JCI president optimistic over Maldives development awareness following visit

The President of Junior Chamber International (JCI) has claimed that humanity is in a unique position for the first time in its history to be able to overcome development challenges and other restrictions on “Human Security” that may have been previously beyond its collective abilities.

The claims were made JCI World President Kentaro Harada following his visit to the Maldives last week to look at the organisation’s involvement in local development projects.

The JCI, an NGO which describes itself as a UN-affiliated network of young people and entrepreneurs in their 20s and 30s, claims to have over a quarter of a million members worldwide that work to collaborate on community development projects in their respective countries.

Harada said he believed that the country’s work and awareness of global development projects in fields such as the environment reflected the wider international acceptance and improved technical knowhow for overcoming challenges that once seemed insurmountable – even a few decades ago.

“We can all begin working together with small and medium enterprises in order to find solutions to major development goals,” he said. “There is a very high mountain to climb, but we can achieve this I am sure.”

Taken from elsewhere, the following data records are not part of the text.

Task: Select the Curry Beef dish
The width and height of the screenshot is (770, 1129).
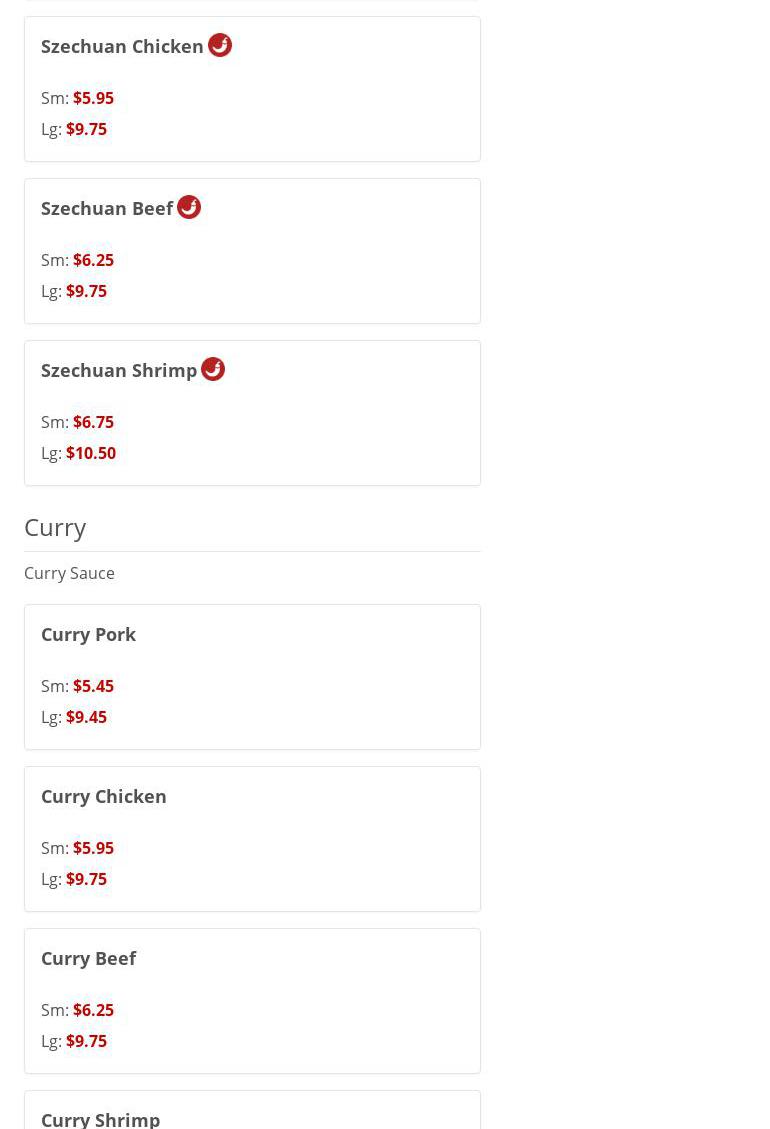Action: pyautogui.click(x=88, y=958)
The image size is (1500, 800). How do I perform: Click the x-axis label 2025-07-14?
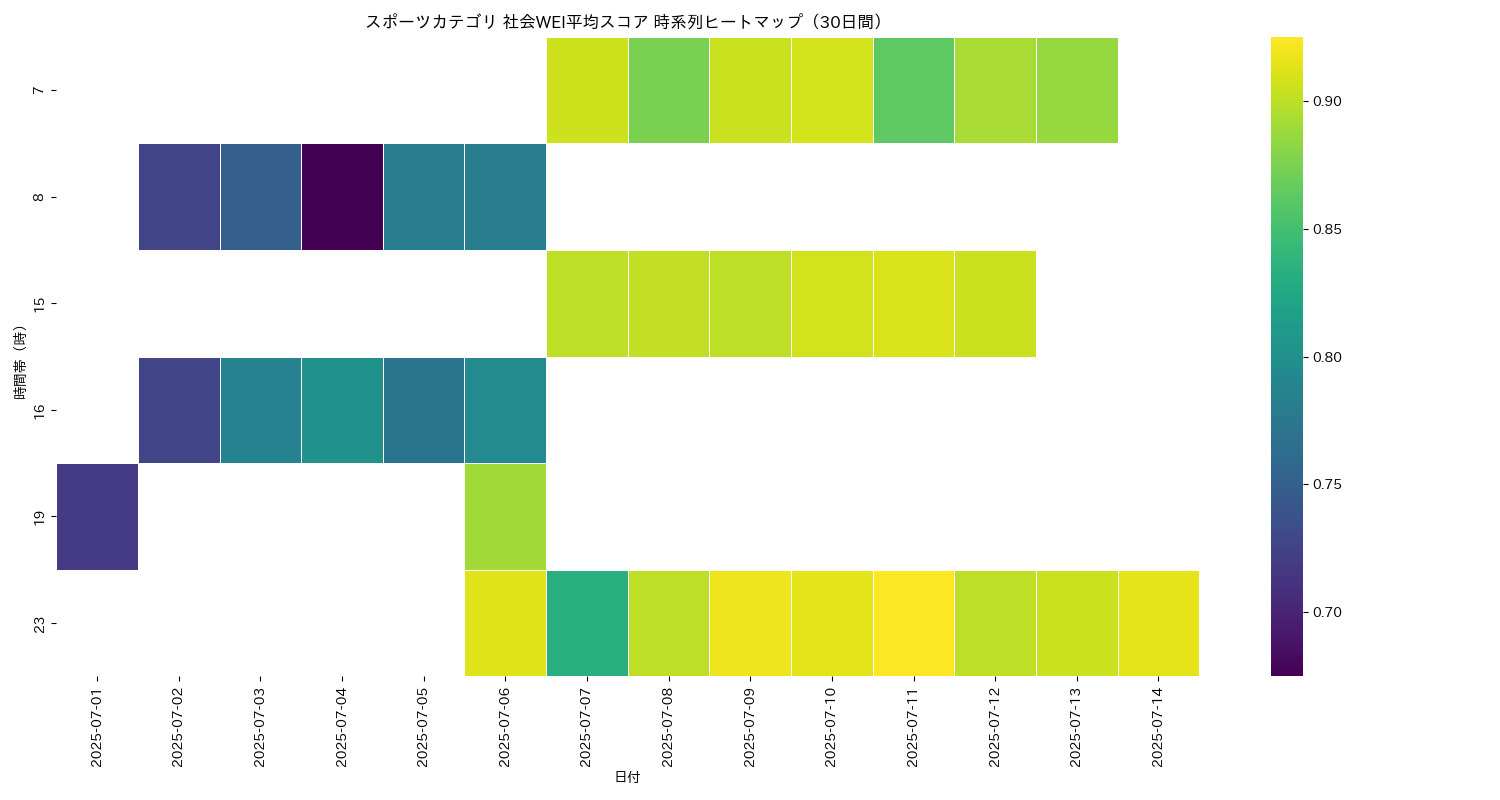click(x=1158, y=726)
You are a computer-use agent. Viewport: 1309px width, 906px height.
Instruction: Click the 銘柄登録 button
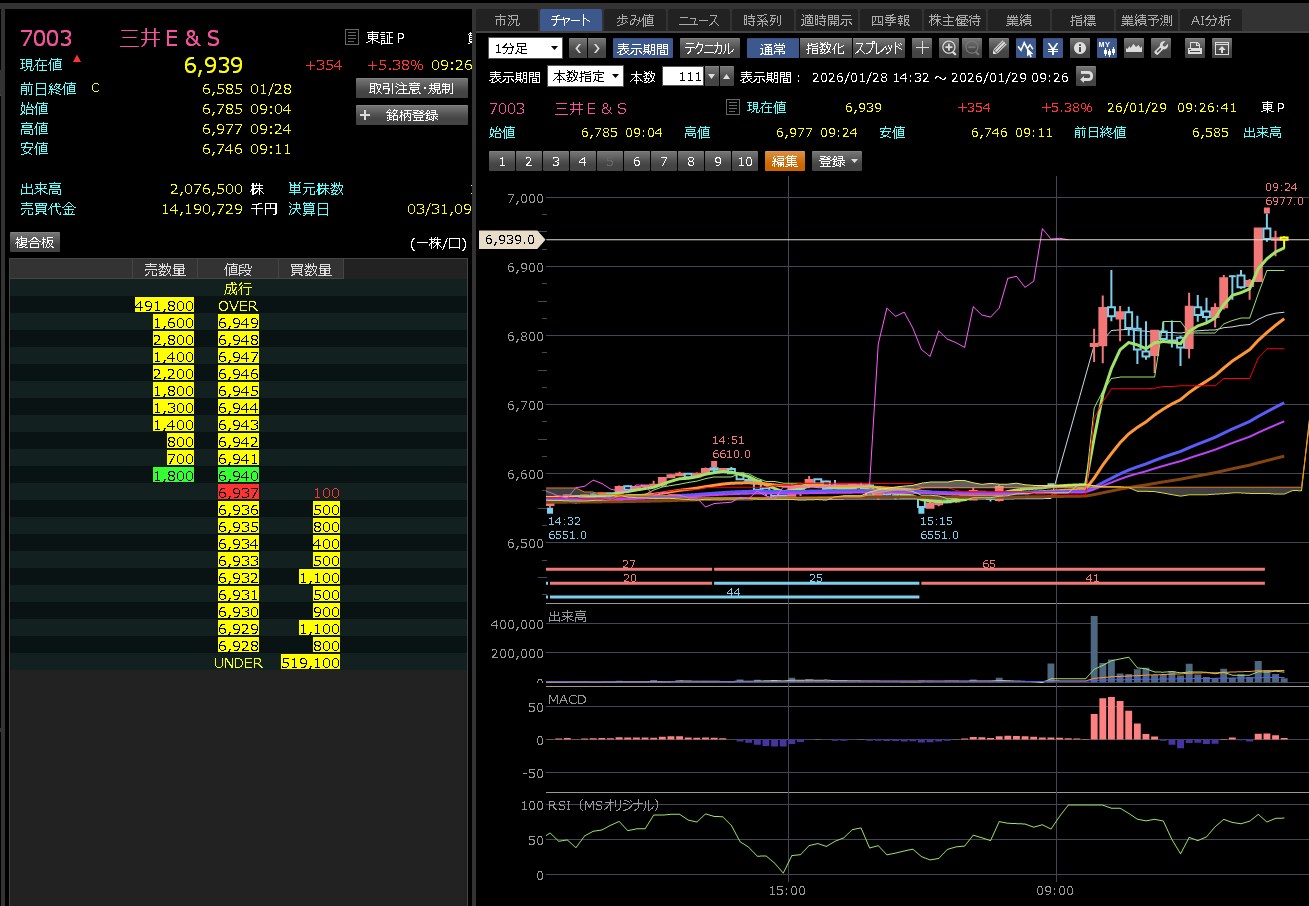click(x=411, y=115)
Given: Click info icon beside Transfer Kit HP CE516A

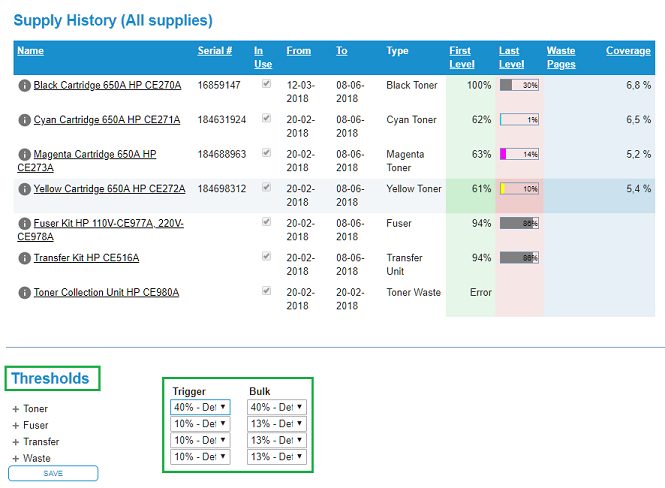Looking at the screenshot, I should pyautogui.click(x=24, y=258).

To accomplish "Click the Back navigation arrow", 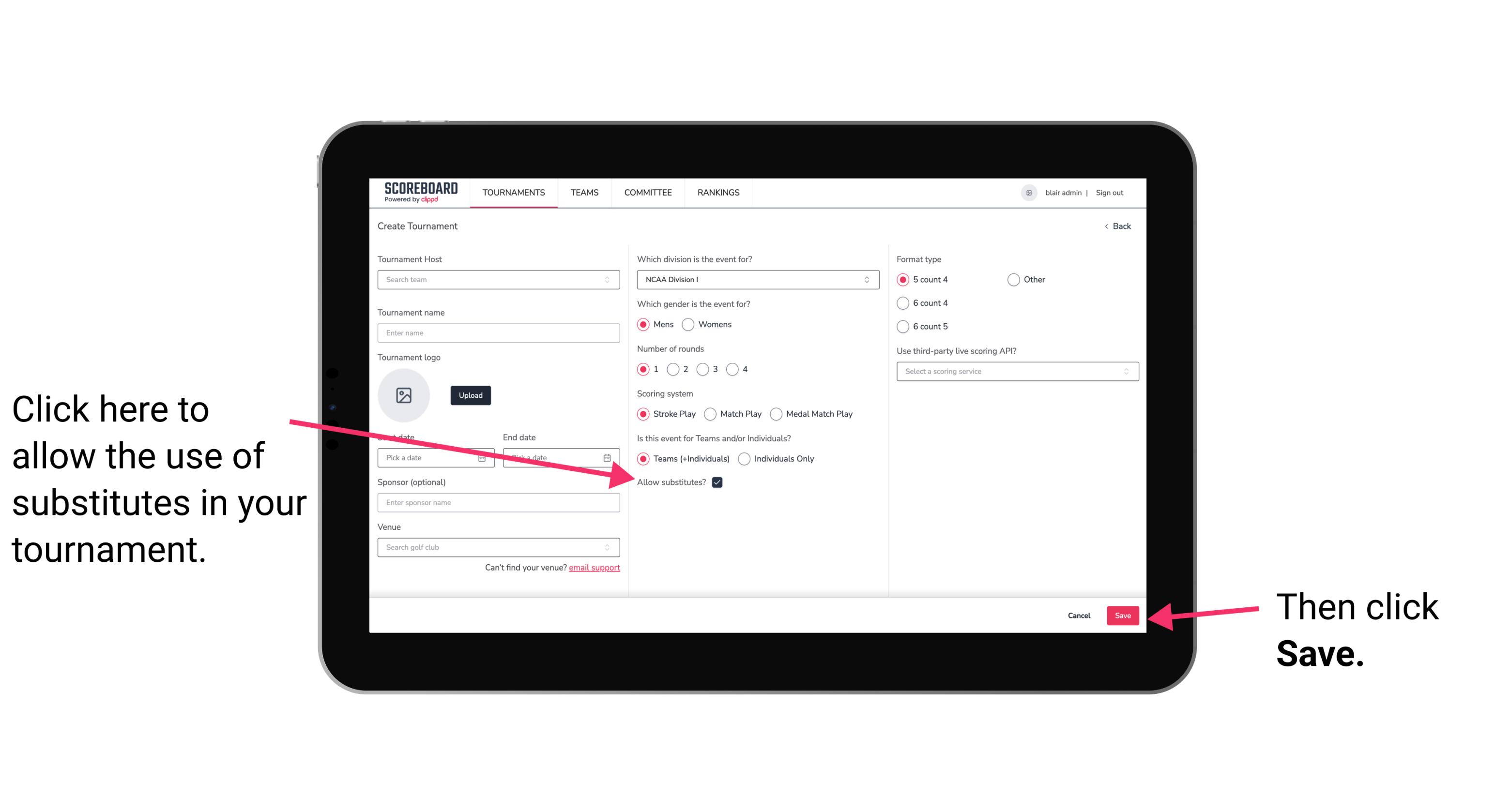I will click(x=1107, y=226).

The JCI president said that while showing such optimism in the 19th or 20th century may have seen him derided as a “crazy person”, he believed that there was a much greater acceptance today of the role young people and enterprises could play in working towards meeting goals outlined by organisations like the United Nations.

Maldives visit

Harada himself spent two days in the Maldives last week as part of a wider tour of JCI member nations during 2011, having already visited 13 countries since New Year. He used his Maldivian visit to view initiatives such as education and environment programmes that were being managed locally.

Visiting certain projects along with JCI Maldives President, Shaneez Saeed, Harada said that he had been pleasantly surprised during a school visit by statistics that claim 40 per cent of the Maldivian students were aware of the UN’s Millennium Development Goals.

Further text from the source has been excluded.